* **Work to do**
Report every line of the records below that contains the word "entrance", copying each line in full. Case counts, so only matches with the same capitalization qualify.

* **Recorded information**
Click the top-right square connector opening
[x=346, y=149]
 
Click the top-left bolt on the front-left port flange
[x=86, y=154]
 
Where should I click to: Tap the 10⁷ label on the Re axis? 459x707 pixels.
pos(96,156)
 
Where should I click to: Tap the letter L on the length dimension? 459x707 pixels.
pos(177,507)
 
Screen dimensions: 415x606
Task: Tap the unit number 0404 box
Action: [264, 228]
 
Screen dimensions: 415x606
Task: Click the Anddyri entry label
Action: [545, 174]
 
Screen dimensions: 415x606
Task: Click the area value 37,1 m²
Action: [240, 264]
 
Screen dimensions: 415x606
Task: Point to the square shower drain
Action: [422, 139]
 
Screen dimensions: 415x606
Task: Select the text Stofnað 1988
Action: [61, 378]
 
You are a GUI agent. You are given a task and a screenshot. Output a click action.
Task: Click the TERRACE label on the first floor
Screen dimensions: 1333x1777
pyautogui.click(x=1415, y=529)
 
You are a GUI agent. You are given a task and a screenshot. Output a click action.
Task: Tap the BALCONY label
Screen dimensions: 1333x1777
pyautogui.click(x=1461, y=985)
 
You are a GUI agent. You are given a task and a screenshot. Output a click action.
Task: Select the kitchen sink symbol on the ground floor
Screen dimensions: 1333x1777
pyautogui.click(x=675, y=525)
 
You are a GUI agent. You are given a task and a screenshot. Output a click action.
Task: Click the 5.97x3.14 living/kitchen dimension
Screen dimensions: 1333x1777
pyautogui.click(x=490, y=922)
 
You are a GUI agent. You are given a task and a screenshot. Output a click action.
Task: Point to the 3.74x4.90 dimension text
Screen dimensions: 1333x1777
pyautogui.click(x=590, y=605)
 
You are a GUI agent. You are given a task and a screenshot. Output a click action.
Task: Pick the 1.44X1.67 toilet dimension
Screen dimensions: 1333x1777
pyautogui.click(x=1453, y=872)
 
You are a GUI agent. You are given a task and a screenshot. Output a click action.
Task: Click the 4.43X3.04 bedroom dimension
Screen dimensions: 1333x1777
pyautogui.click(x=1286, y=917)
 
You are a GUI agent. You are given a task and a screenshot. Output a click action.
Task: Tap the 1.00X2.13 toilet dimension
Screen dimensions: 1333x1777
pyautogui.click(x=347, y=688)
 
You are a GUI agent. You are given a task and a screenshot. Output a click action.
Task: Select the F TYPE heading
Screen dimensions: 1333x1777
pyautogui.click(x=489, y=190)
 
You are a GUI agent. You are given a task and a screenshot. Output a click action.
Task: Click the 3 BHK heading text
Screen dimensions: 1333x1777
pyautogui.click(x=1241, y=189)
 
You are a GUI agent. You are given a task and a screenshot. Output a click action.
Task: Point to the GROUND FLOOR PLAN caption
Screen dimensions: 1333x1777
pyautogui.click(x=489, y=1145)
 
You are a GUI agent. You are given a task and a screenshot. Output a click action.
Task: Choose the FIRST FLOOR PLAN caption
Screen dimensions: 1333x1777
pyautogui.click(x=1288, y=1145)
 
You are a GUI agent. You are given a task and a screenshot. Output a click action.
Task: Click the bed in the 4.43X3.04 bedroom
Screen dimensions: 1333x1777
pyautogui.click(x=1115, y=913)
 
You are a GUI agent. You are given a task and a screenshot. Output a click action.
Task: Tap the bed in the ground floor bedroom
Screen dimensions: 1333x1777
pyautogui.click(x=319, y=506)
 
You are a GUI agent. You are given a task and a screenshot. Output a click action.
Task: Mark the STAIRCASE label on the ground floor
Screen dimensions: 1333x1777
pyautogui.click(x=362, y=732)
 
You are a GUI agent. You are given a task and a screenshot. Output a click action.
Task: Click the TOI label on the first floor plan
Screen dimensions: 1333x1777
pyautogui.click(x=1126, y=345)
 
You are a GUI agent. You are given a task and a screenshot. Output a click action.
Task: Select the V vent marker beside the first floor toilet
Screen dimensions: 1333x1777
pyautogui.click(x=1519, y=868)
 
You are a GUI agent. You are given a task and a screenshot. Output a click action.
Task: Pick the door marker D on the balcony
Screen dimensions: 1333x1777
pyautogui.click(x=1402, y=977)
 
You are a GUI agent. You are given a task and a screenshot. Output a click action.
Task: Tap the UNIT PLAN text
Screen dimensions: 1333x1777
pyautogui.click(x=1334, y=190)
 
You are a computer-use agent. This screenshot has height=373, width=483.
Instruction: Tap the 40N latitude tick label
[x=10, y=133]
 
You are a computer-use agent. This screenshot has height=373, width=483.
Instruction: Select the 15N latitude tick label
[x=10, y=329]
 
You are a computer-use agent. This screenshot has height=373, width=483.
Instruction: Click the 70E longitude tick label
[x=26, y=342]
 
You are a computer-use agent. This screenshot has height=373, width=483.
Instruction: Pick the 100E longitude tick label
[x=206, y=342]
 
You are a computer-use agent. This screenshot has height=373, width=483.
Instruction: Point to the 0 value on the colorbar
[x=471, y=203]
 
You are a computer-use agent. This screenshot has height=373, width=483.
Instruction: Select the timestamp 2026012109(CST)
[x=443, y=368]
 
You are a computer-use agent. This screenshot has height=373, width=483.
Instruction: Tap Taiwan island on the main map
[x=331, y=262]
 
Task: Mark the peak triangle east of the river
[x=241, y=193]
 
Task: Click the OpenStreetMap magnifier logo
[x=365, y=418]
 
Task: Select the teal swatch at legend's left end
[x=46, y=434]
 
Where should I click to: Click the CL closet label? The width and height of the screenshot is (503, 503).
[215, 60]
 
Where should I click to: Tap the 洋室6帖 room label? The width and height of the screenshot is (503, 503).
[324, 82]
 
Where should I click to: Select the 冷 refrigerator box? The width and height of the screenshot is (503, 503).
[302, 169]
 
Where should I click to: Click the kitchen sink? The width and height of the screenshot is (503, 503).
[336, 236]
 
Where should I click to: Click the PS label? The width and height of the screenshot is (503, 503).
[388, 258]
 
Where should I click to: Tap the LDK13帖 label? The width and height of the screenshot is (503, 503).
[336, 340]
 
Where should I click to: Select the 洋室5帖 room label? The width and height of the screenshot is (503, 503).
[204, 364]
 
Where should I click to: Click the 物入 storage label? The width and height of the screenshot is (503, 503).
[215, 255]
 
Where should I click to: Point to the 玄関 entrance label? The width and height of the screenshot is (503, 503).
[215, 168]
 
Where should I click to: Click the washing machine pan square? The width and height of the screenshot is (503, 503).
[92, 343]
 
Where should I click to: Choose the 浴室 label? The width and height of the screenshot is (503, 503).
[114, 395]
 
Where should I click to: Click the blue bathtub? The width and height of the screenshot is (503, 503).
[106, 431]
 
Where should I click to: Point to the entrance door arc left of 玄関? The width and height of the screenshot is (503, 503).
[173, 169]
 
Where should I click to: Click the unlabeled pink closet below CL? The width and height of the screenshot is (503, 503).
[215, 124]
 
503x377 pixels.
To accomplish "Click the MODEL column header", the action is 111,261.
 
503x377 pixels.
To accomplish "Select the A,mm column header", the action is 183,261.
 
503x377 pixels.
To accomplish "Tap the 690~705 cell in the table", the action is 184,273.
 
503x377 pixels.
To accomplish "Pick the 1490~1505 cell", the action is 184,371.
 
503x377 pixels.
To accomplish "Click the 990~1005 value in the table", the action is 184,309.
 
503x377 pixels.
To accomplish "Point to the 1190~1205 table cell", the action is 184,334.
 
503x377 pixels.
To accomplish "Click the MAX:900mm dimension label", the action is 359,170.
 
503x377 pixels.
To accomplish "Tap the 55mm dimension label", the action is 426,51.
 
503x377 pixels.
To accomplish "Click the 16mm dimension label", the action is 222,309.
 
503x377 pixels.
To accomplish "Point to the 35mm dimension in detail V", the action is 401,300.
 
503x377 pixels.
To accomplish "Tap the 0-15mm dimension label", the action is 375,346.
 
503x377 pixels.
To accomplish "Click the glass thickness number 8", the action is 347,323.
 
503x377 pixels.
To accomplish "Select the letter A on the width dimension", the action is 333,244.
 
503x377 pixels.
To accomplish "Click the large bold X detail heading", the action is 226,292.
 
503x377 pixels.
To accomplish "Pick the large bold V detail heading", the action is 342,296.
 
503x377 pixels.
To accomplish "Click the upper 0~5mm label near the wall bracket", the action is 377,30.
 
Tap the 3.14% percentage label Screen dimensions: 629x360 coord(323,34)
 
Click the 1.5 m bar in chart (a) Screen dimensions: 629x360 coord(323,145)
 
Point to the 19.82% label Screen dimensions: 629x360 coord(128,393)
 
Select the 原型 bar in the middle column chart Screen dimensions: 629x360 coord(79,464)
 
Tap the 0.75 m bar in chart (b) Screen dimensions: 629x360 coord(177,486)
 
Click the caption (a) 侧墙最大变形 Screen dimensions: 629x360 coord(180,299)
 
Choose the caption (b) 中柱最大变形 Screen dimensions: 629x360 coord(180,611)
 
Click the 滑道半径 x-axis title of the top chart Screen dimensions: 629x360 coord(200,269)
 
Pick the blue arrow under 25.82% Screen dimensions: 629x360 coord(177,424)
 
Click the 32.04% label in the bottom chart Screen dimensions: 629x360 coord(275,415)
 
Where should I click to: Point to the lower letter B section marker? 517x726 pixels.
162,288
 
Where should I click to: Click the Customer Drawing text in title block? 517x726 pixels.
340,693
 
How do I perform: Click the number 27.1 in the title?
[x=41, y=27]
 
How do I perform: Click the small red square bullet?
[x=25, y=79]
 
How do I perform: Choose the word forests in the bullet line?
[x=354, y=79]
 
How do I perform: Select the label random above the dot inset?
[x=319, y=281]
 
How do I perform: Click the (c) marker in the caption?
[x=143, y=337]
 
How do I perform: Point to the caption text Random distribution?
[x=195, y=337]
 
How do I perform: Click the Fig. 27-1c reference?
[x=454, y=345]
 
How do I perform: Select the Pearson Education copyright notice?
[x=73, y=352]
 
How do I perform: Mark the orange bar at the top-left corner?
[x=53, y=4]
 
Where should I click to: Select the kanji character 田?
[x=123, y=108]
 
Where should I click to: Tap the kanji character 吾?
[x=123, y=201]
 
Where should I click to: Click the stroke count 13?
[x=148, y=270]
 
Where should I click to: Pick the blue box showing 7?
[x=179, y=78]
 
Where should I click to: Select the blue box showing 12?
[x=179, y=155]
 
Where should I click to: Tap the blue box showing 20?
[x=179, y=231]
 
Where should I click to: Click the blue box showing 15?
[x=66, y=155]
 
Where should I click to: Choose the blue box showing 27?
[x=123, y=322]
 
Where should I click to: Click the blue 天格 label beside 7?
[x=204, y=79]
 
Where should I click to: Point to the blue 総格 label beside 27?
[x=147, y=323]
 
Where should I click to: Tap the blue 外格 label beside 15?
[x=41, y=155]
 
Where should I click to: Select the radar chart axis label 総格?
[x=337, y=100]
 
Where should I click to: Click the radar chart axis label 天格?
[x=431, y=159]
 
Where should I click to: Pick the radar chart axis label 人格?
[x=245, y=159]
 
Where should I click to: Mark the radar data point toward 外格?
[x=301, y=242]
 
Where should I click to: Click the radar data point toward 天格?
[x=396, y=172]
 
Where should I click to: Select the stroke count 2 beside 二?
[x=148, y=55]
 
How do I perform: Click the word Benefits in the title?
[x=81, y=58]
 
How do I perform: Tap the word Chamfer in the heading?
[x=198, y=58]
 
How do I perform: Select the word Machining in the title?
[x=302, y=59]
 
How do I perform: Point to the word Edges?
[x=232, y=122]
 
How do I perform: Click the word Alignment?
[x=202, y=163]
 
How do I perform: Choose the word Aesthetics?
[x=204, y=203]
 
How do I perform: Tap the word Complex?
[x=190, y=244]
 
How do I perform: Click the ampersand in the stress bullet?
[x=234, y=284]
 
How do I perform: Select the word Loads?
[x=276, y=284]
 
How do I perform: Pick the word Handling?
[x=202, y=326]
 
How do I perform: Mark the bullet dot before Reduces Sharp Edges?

* **Solved problem**
Where should I click to: Point to the 玄関 entrance label? The width and height of the screenshot is (503, 503).
Where should I click to: Point to the entrance door arc left of 玄関? The width and height of the screenshot is (503, 503).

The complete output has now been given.